Connecticut Superior Court, Judicial District of Stamford-Norwalk at Stamford
Oct 13, 1993
1993 Ct. Sup. 8253 (Conn. Super. Ct. 1993)

Opinion

No. CV93 0129900

October 13, 1993


MEMORANDUM OF DECISION


The plaintiffs, Robert and Jeanne Crozier, are owners of real property in Rowayton, and have owned the property since 1973. Their property is bounded on the west by a passway known as Park Court, which is the only means of vehicular access to the property. In a two count action, dated February 10, 1993, plaintiffs claim that they are unable to access their property by automobile because the defendant, Bell Island Improvement Association, Inc., has expanded a planting area formerly adjacent to Park Court and erected a sign which encroaches and obstructs vehicular traffic on Park Court. Count one alleges that plaintiffs are entitled to an easement over Park Court by deed and count two alleges that an easement exists by necessity. Plaintiffs seek a declaratory judgment to determine whether or not they are permitted to use Park Court for vehicular access to their premises, a temporary and permanent injunction restraining defendant and its agents, servants, and employees from obstructing Park Court so as to impede vehicular access, and monetary damages.

The defendant presently moves (#102) to strike count two of plaintiffs, complaint, on the grounds that it fails to state a cause of action upon which relief may be granted. "The purpose of a motion to strike is to challenge the legal sufficiency of the allegations of any complaint to state a claim upon which relief can be granted." Gordon v. Bridgeport Housing Authority, 208 Conn. 161, 170, 544 A.2d 1185 (1988); Mingachos v. CBS, Inc., 196 Conn. 91, 108, 491 A.2d 368 (1985). In ruling on a motion to strike, the court is limited to the facts alleged in the complaint. King v. Board of Education, 195 Conn. 90, 93, 463 A.2d 1111 (1985). The court must construe the facts most favorably to the pleader. Blancato v. Feldspar, 203 Conn. 34, 36, 552 A.2d 1235 (1987). "The allegations are entitled to the same favorable construction as a trier would be required to give in admitting evidence under them and if facts provable under the allegations would support a defense or cause of action, the motion to strike must fail (Citation omitted.)" Alarm Applications Co. v. Simsbury Volunteer Fire Co., 179 Conn. 541, 545, 427 A.2d 822 (1980).

The defendant argues that an easement by necessity either exists or it does not, and that the second count fails to state a cause of action. In response, plaintiffs argue that their complaint alleging a deeded easement in the first count and an alternative theory regarding an easement by necessity in the second count comports with Connecticut practice, as alternative theories of liability are permitted.

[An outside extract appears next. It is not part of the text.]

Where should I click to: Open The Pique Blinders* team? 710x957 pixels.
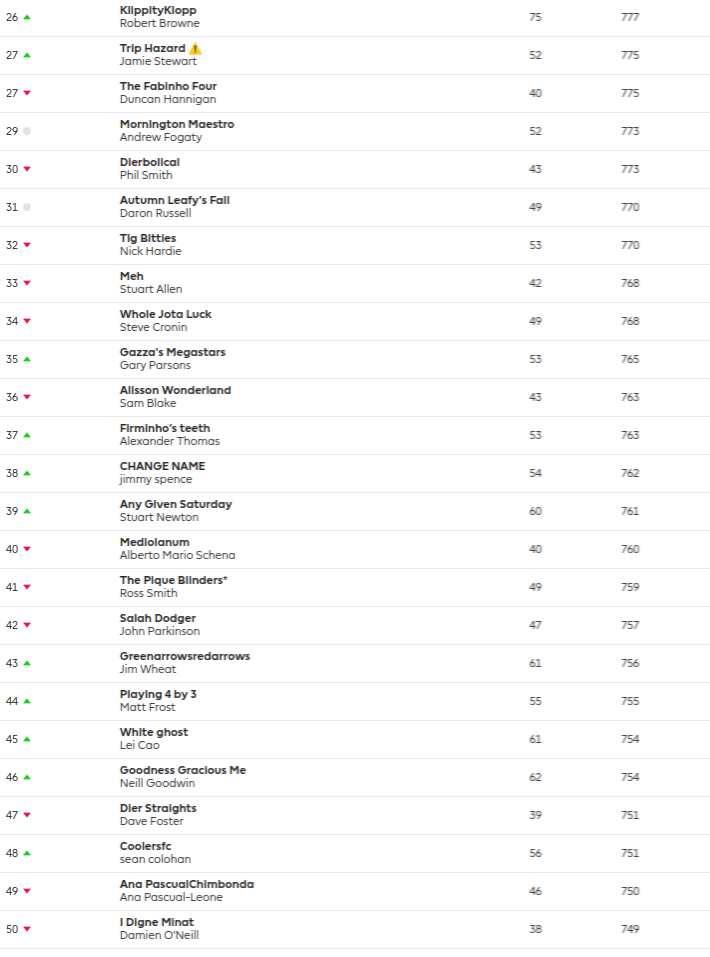(x=174, y=580)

In DeVita v. Esposito, 13 Conn. App. 101, 105, 553 A.2d 364 (1987), when the plaintiff claimed title to real property by deed and by adverse possession, the court held that "[u]nder Practice Book 94 and 137, a plaintiff is allowed to advance alternative and even inconsistent theories of liability against one or more defendants in a single complaint." The Supreme Court has noted that: "[o]ur laws formerly cast on the plaintiff the duty of construing his rights with respect to the form in which they ought to be brought before the court, and the relief to which he is entitled, at the risk of losing everything if he mistook his remedy. The Practice Act enables him . . . to throw this duty of construction upon the court. It is enough for him to tell his story as plainly and concisely as may be, and to state the different kinds of relief, one of which he thinks he may fairly claim." Dreier v. Upjohn Co., 196 Conn. 242, 246, 492 A.2d 164 (1985), quoting Craft Refrigerating Machine Co. v. Quinnipiac Brewing Co., 63 Conn. 551, 564, 29 A.2d 76 (1893).

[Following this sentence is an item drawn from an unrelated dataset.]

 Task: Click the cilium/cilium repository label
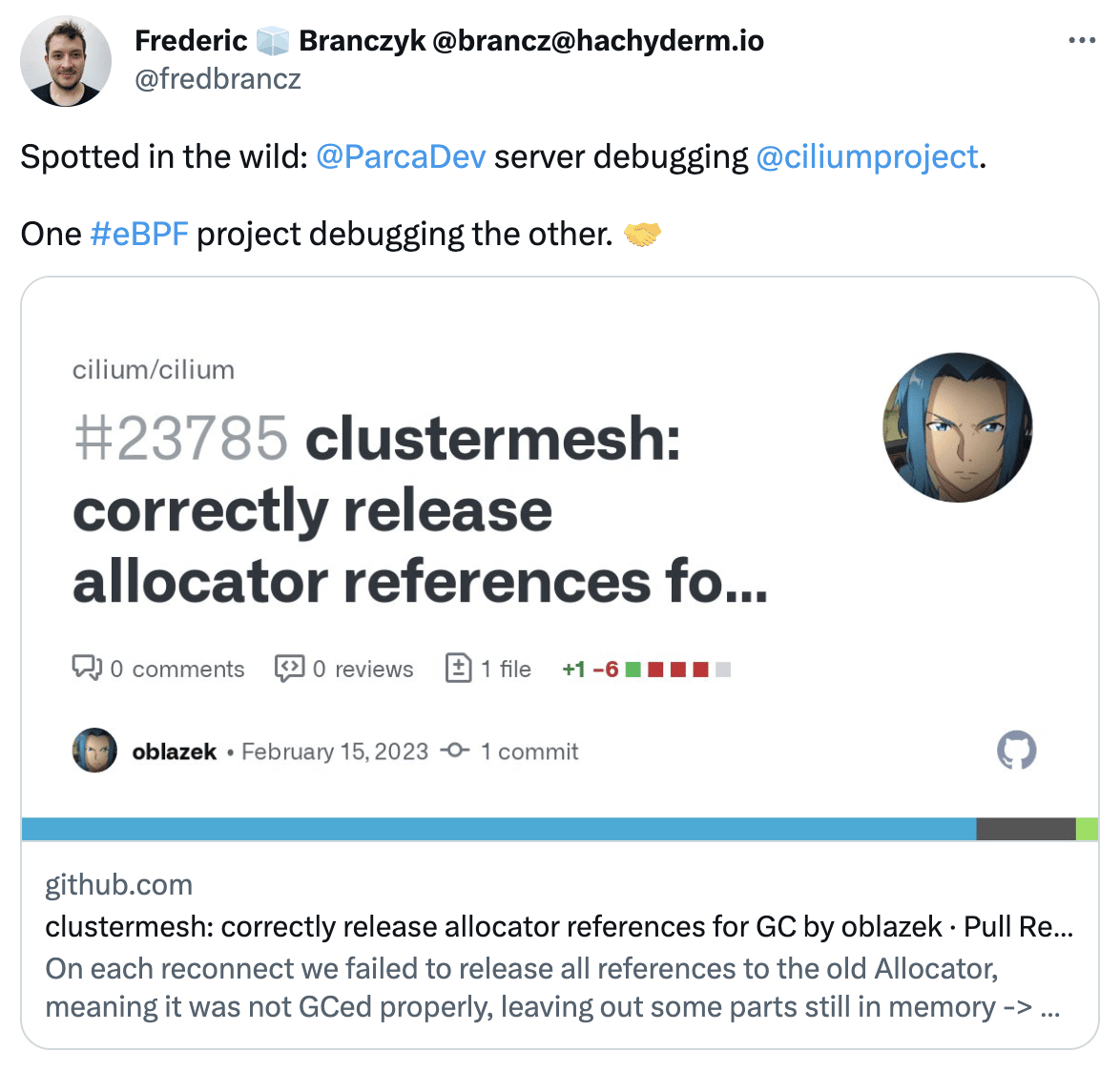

Although plaintiffs may claim both an easement by deed and an easement by necessity as alternative theories, they have not pleaded the requisite elements to establish an easement by necessity. "[A]n easement by necessity will be imposed where a conveyance by the grantor leaves the grantee with a parcel inaccessible save over the lands of the grantor, or where the grantor retains an adjoining parcel which he can reach only through the lands conveyed to the grantee." Hollywyle Assn., Inc. v. Hollister, 164 Conn. 389, 398-99, 324 A.2d 247 (1973). "[O]missions in [a] deed will not negate the existence of a right of way by necessity . . . nor will the invalidity of [a] deed necessarily affect its existence." Id., 398. "The necessity need only be a reasonable one." Id., 399.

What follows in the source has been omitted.